Monday, September 20, 2010

Book Review: The Lonely Polygamist, by Brady Udall


I'm not one of the best reviewers or critics in the world, and I almost never make an effort to try to review something,  as it's not one of the things I'm compelled to try.  But I decided to give it a go, having just read this book .

I first learned about this book through the review in the San Francisco Chronicle at the end of June and sought the book out two months later.   I suspected I'd like the book and I was right.  

The lead character, Golden Richards,  is the husband to four wives and father to 28 children and is a building contractor for a failing construction business.  The only construction  job he's able to get is in Nevada, 200 miles from his Utah home, and it's a for a whorehouse (he lies and tells his family and church community that he's building a senior center).   The job keeps him away from home and his family for hours, even days; hence his loneliness.  While he's away at the construction site, he begins to fall for another woman and eventually has an affair with her.   He's grieved over the death of a daughter and a stillbirth of a son. With both his family and his business falling apart, he's having a midlife crisis.  We also learn a  little of his lonely, isolated childhood and how he was led into the polygamist lifestyle. 
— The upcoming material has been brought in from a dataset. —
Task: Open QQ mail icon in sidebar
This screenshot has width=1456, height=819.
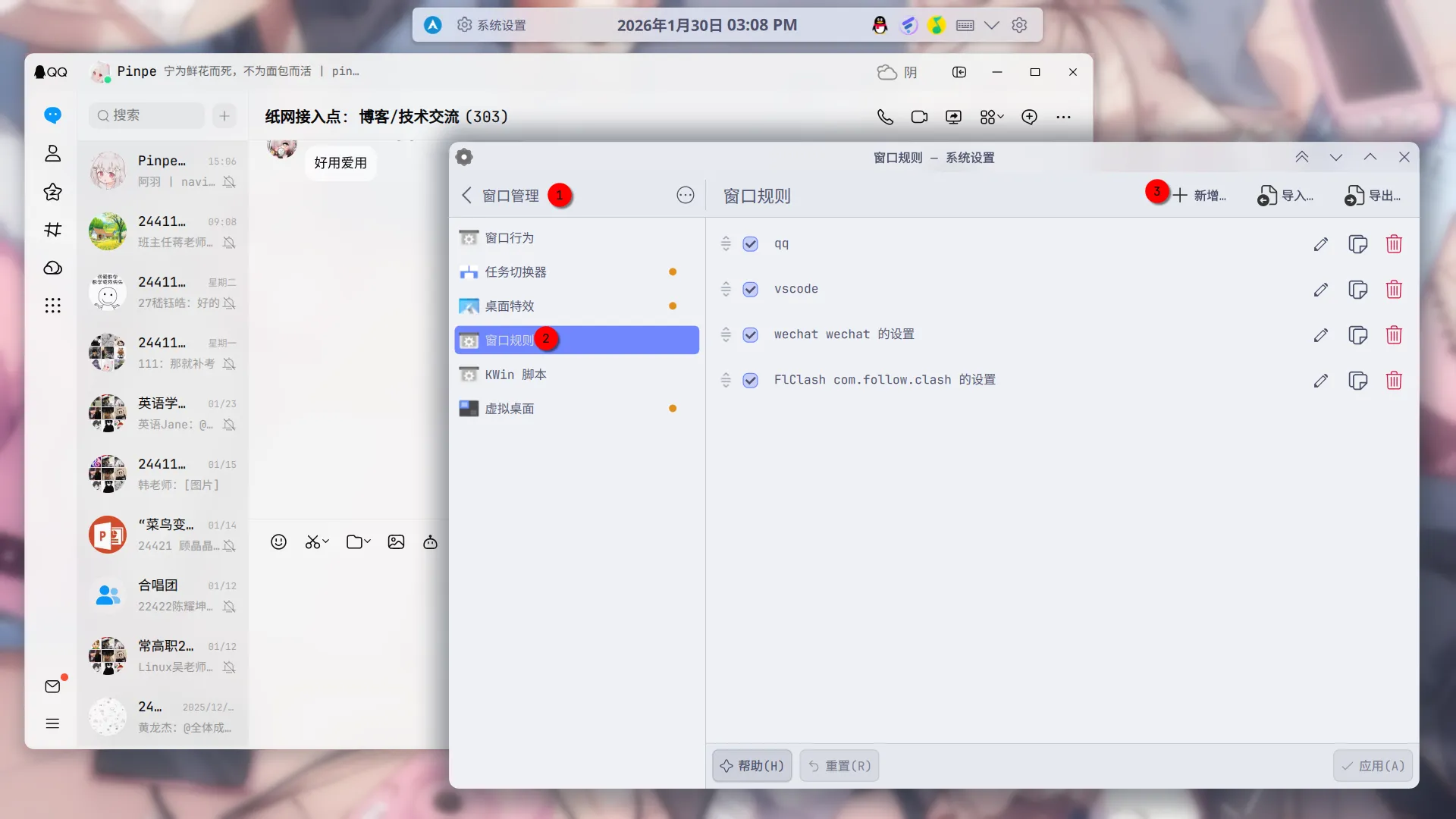Action: 52,686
The books also tells the viewpoint of Trish, the youngest of the four wives, who has brought her daughter from her previous marriage into the family and who suffers the stillbirth (she'd had two stillbirths during her prior marriage as well).  She too feels lonely in the crowded family. 
Another viewpoint presented is that of Golden's son Rusty, one of the children from the title character's third wife, Rose-of-Sharon. He's known as "the family terrorist" and is the only one of the children not living with his biological mother.  He becomes involved with a neighbor who builds bombs and is often kept from leaving the house by Beverly, the first wife, with whom Rusty is living.  He is desperate to see his biological mother.  Rusty, the least popular of the many children,  also feels lonely in the crowded family, and feels neglected by his father, whom he refers to as "Sasquatch."

Beverly is the one who runs the family, and Nola (wife #2) and Rose-of-Sharon run a hair salon. The family is spread apart over three different houses.   A family tree of all the wives and children is provided at the beginning of the book.   The story is set in the late 1970s, evidenced by references to the Bread (the band), the Captain and Tennille, "Disco Inferno,"  Postum and "Starsky and Hutch." 

The book is nearly 600 pages long and it took me over two weeks to finish, but it was worth that amount of time.   Having come home form a tiring day after buying the book, I was only able to read the first seven or eight pages that day before getting sleepy, but that was enough to get me hooked that first day.  Over the next two weeks, I read it pieces at time, when I had time to lie down.  This included being laid up with back pain on Memorial Day weekend when I alternated between reading the book and watching DVDs.

Not too many people I know have heard of this book.  Having mentioned it in my status on Facebook shortly after beginning to read the book, only one person commented asking what the book was about. One family member remarked that it sounded "intrinsically interesting," something that open to interpretation (I still don't know what that was supposed to mean).  A friend of the family remarked he had not heard of the book (I asked him in an email with the link to the book above), but that it sounds interesting. 

Overall it's a great read and I highly suggest anyone read it.